May is quick to acknowledge that the discovery involved a group effort. “This wasn’t one person’s ‘aha moment,'” she states. “This was three people’s ‘aha moment.’ And if we hadn’t had these random conversations, these serendipitous exchanges, then these findings never would have been made.”
This wasn’t one person’s ‘aha moment.’ This was three people’s ‘aha moment.’ And if we hadn’t had these random conversations, these serendipitous exchanges, then these findings never would have been made.”
— Associate Professor Meghan May
May views herself as the common denominator in three dialogues that unfolded with little rhyme or reason. Even her attendance at the symposium, which had initially sparked her interest in Zika, felt like an opportunity that fell out of the sky. “To this day, I have no idea why I was invited,” she puzzles.
“But If there hadn’t been clinicians there who were willing to tell me, a microbiologist, about the odd symptoms of Zika patients, and you didn’t have me, the microbiologist, talking to a neuroscientist friend who said the Zika virus is attaching to brain cells that cause itchiness, and you didn’t have me, the microbiologist, talking to a physiologist lunch pal who said, the attachment is taking place in the ventral horn of the spinal cord and not the dorsal horn, then we wouldn’t be where we are right now,” May exclaims.
So aside from being a compelling narrative about groundbreaking research coming out of UNE and a tale that takes a lot of unexpected turns (because, of course, everyone loves a good plot twist), why is Herbert so fond of the hallway story?
He answers this with a continuation of May’s metaphor by declaring that “it’s not only necessary to build a bridge between New York and New Jersey, but there need to be accessible roads between Brooklyn and Queens too.”

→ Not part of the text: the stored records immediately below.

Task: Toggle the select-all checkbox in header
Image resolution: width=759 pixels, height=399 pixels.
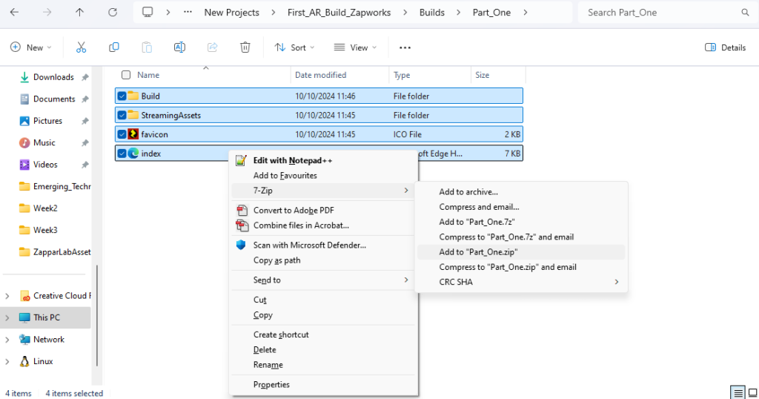Action: point(126,75)
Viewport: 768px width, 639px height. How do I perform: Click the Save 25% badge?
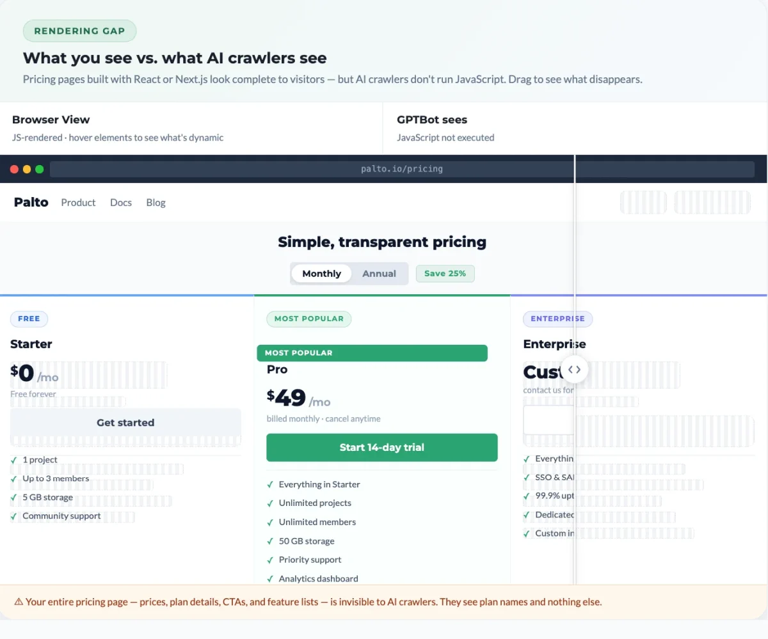pos(445,273)
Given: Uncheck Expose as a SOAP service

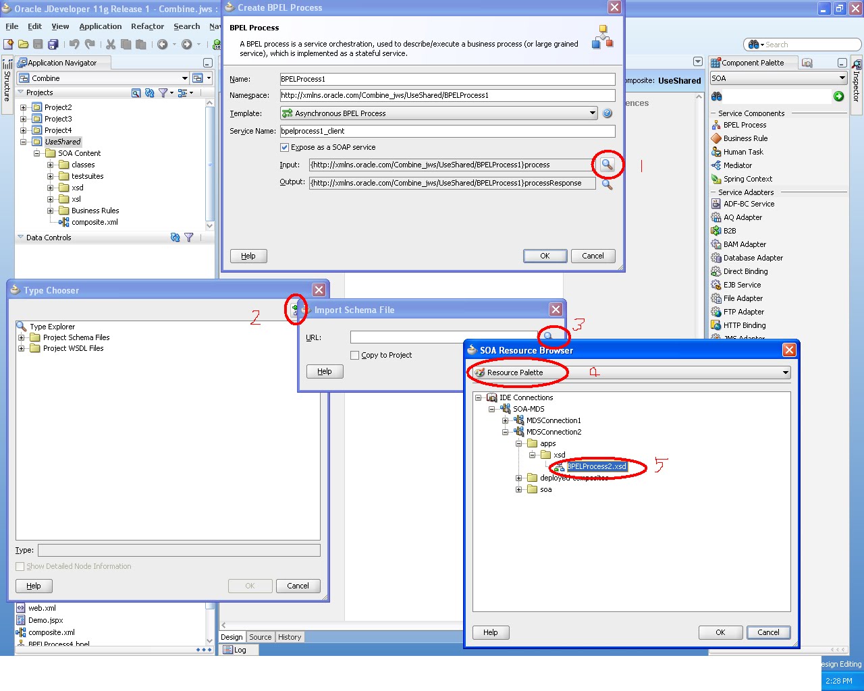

He elaborates: “Clinicians need to talk to scientists, and different kinds of scientists have to talk to one another, and I think the story demonstrates the sort of spontaneous innovation that happens every day at UNE. Now, it may not lead to groundbreaking research every day, but interprofessional and intraprofessional dialogue is happening, and this story is a testament to that. But the story also makes us realize that we don’t have to just rely on organic hallway chatter for these synergistic opportunities. If something as amazing and as potentially useful as these Zika findings can be born of happenstance, think of what we could accomplish if we purposely made concerted efforts to join forces across specialties. When we put disparate expertises together, great things can come from it.”
If something as amazing and as potentially useful as these Zika findings can be born of happenstance, think of what we could accomplish if we purposely made concerted efforts to join forces across specialties. When we put disparate expertises together, great things can come from it.”
–President James Herbert
May agrees that it shouldn’t take an international crisis like Zika for people to work together. “I’m a big believer in fate, and I accept nudges from the universe,” she shares, “but we can also do things purposely and proactively to share what we know, to seek out other opinions, to learn from others’ knowledge — because you don’t know what it may spark.”
So if there is a moral to “the hallway story,” what would it be? That New Jersey Chipotles have different menus from the ones in New York? To always have a buddy look through your microscope? That it’s OK to live in Brooklyn as long as you still visit Manhattan?
Or maybe it’s that at UNE, no detentions will be given for talking in the hallway.